WHILE walking the historic streets of Fremantle, the Envoy 2222 audio tour transports listeners into a far more radical landscape – 200 years into the future.
The immersive project was created by theatrical designer Bryan Woltjen.
“The project veered more toward a speculative fiction, this idea of what a society might be in 2222 and what Walyalup might be in 2222 if we are able to convene more representation given to animals,” Woltjen says.
“It fuses a lot of stuff I’ve been thinking about over the past decade or so, a lot of radical inter-species story time.”
Woltjen says Envoy 2222 aims to tell stories on behalf of animals and encourages people to be more aware when telling stories about animals.

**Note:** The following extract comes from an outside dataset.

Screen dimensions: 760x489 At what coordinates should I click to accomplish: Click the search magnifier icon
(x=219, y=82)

“This includes the radical notion of telling stories to animals,” he says. “Animals are not just topics of our stories or stand-ins for human characters, they could be our audiences as well.”
Woltjen researched others already working towards these concepts, allowing him to create the five unique stories for the Wild Freo festival.

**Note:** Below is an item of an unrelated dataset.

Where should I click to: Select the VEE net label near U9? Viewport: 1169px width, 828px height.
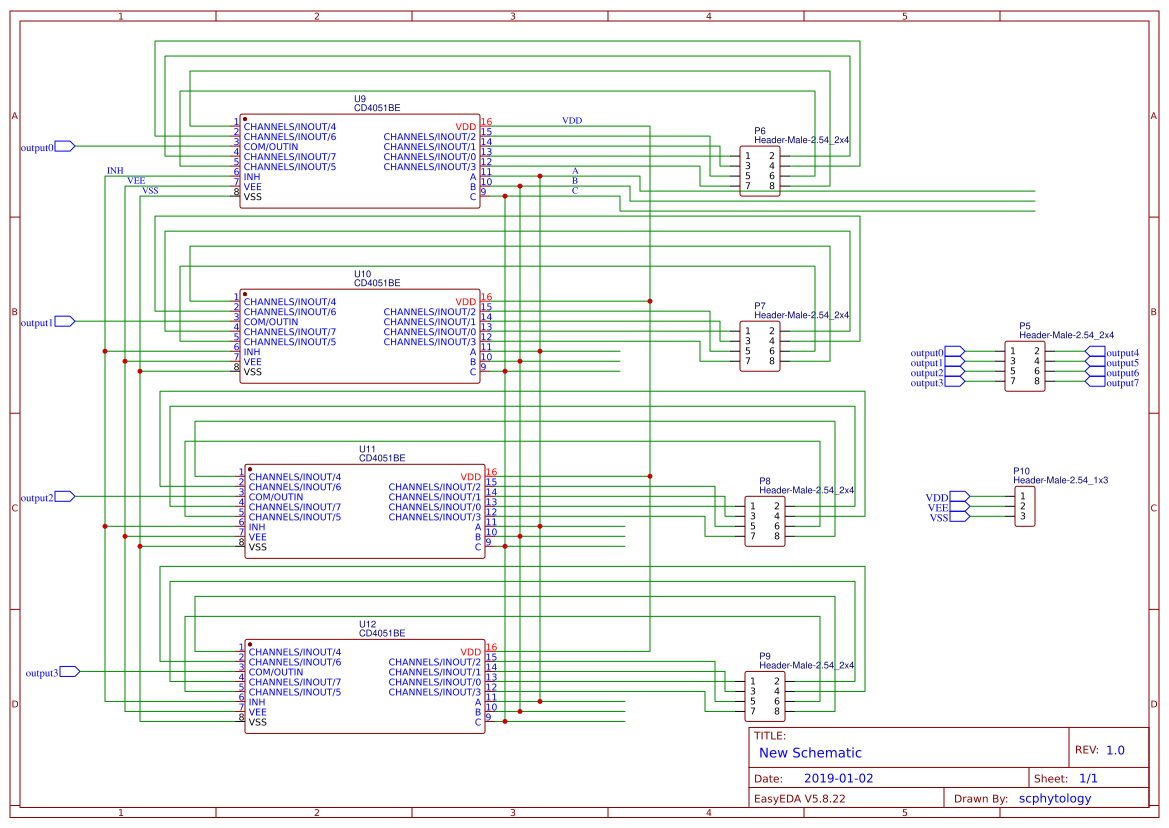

“It’s a huge space opera of epic proportion that we have condensed down to these five small stories.
“As a listener, you are from 2222 and you are coming back to 2022 to see what life was like and the character speaking to you through your device is leading you on the tour.”
Envoy 2222 is a unique story-telling experience, with physical installations placed along the route of each journey. The installations are portals that can be stepped through to return to 2222 and are referenced at the end of each story.
“Linking them all is this idea of a sort of massive magical advancement with mycelium and working with fungal spores and mushrooms being the basis of this time travelling technology.”
Woltjen worked alongside a number of talented people to make this project happen including Cezera Critti-Shnaars.
“I’m grateful to have the opportunity to be working with Cezera Critti-Shnaars, a young Noongar-Greek performing artist,” he says. “She has written one of the stories and also helped me write and work on the other stories.”
Woltjen says he wants people being immersed in the world of Envoy 2222 to build a connection to place.
“I would like them to hear Noongar words being spoken, to absorb some Noongar and be okay with speaking the language themselves,” he says.
“I would like them to get used to the idea of what it means to be another species or to appreciate the perspective of another sentient being that isn’t necessarily human.
“I’d really like for people to walk away with a sense of connection to all those things.”